**Aplica lo leído:**
[A] Según el texto sobre el sinsentido, ¿de qué depende la frase «No tiene sentido» para volverse entendible?
[B] Explica, a partir del texto sobre el sinsentido, qué hace que el sinsentido resulte tan amenazador.

**Texto proporcionado:**
####################

› Por Sandra Russo
No es algo sobre lo que uno se ponga frecuentemente a pensar. Uno no piensa en el sinsentido. Mientras se busca el sentido de las cosas, al sinsentido se lo padece o se lo goza. A uno no puede serle indiferente el sinsentido. Desde el primer instante del despertar, como personas sueltas y como especie mamífera con conciencia de su finitud, no hacemos otra cosa que intentar darle un sentido especialmente a lo imprevisto, a lo accidental, a lo doloroso. Necesitamos algo que justifique o explique lo que nos da tanto miedo.
Es que hay algo muy amenazador en el sinsentido. Hay una desorganización que no soportamos, una multiplicidad de posibilidades que nos sobresalta, una cantidad de desvíos que nos angustia. “No tiene sentido” es una frase hecha que hemos murmurado, seguramente, muchas veces, todos. “No tiene sentido” nos hemos dicho cuando algo parecía desobedecer a una lógica de la que presuntamente participamos todos.
“No tiene sentido” es una frase tan cerrada sobre sí misma, un cofre que encierra una verdad tan espeluznante, que esa frase depende de un tono para volverse, por fin, entendible.
“Esto no tiene sentido” puede ser dicho por alguien que ha perdido las ganas de seguir.
“¡Esto no tiene sentido!”, ya puntuado con un tono más arriba, puede ser dicho por alguien que se ríe mientras se deja besar.

####################

**Datos proporcionados:**
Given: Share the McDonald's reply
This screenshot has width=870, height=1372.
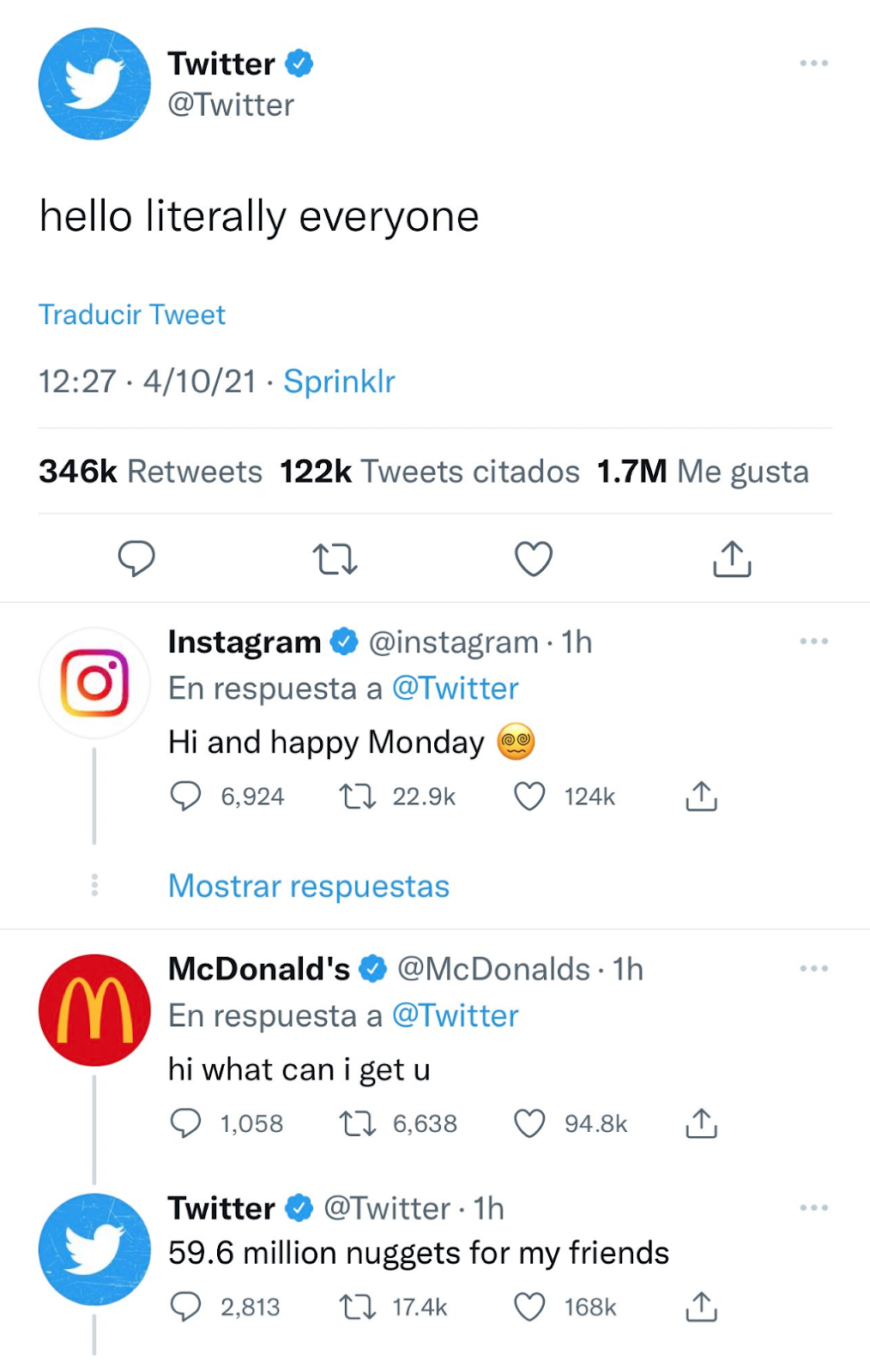Looking at the screenshot, I should click(x=701, y=1123).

####################

**Resultados del ejercicio:**
[A] Depende de un tono.

[B] En el sinsentido hay una desorganización que no soportamos. También hay una multiplicidad de posibilidades que nos sobresalta y una cantidad de desvíos que nos angustia.